Don’t let them freeze in the dark

July 7, 2009

Intended for publication the week of July 5, 2009.

By Brian Zinchuk

Most people would agree it’s a good idea to have some money saved up for a rainy day. It’s increasingly become the habit of nations to do the same, except with oil.

China is building up its strategic petroleum reserves (SPR). Currently, the country keeps enough in reserve to keep it going for 30 days if it were cut off from imports. The plan is to build that reserve to 90 days, and they are on a massive tank-building endeavour to do it.

Other nations have been doing the same. India is working on its own. Ditto for the Philippines. European Union countries are required to have one. Denmark has recently created one. Poland is expanding its reserve to the 90 day mark. The UK is also a new entrant.

Japan, not surprisingly, is fastidious in having its own reserve, with 169 days of reserves between government and private storage.

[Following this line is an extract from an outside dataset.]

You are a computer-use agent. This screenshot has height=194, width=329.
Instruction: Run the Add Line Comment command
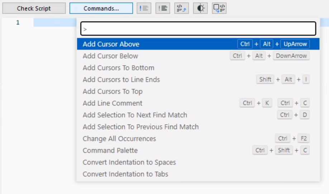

The US has the largest strategic reserve in the world, with the capacity to backfill a 60 day loss of imports. They store all theirs as unrefined crude, in four mammoth underground facilities. Each uses salt domes deep underground, in a similar manner to how SaskEnergy stores natural gas in underground salt caverns.

Even oil exporters, like Iran and Russia, have been looking at the idea. Iran has one, and Russia is considering it. Don’t forget, Russia produces a similar amount of oil each day as Saudi Arabia.

And what about Canada?

Well, what about Canada? Do we have a cookie jar stuffed with black gold, just in case the world goes to hell in a hand basket?

….. No.

We have the second largest reserves in the world, when you include all the oilsands. But that’s not all that easy to get at. Nope, 47 nations have a strategic reserve, but we are not one of them.

Google “Canadian strategic petroleum reserve,” and the first response you get is a discussion paper asking if we need one.

In February, 2008, Gord Laxer wrote on the op-ed page of The Globe and Mail, “If Canada reversed the Montreal-to-Sarnia pipeline, which brings foreign oil through Southern Ontario, Western Canadian oil would flow to Quebec and reduce imports by almost a third. Taking the portion of Newfoundland oil that is currently exported and redirecting it to Eastern Canada would further reduce imports. In combination, the two measures would cut imports to about half of current levels. Canada would need about 38 million barrels in its reserves.”

He might know a thing or two about this, since the Globe notes, “Gordon Laxer is author of Freezing in the Dark: Why Canada Needs Strategic Petroleum Reserves, a report released by the Parkland Institute and Polaris Institute.”

 You see, we are building storage tanks – lots of them. But they don’t belong to the government, nor does the oil they will contain. Enbridge is undertaking a substantial build program at its Hardisty, Alta. Terminal, where Pipeline News recently paid a visit. But those tanks are meant to send oil down Enbridge’s numerous lines that point in a southeasterly direction, cut across Saskatchewan and cross the US border near Gretna, Man. The pipelines that go east from here are primarily gas lines.

To a layman, it doesn’t make much sense for Canada to export western Canadian oil and import middle-eastern oil to supply eastern Canada. Go too far down that path, however, and you start getting Trudeau-esque National Energy Program ideas. We all know how that went.

Even if we did decide the oil in that tank farm should be prioritized for Canadian use due to some form of emergency, NAFTA gets in the way of us restricting our exports to the US.

Perhaps we should have some sort of strategic reserves in eastern Canada. We don’t need to start monkeying around with long established trading patterns to do it. Build some big tanks along the east coast and fill them up. It might even give a bit of a boost to Western Canadian producers, and surely would make Newfoundland and Labrador happy.

As much as we like or don’t like easterners, making sure they don’t freeze in the dark should be a priority.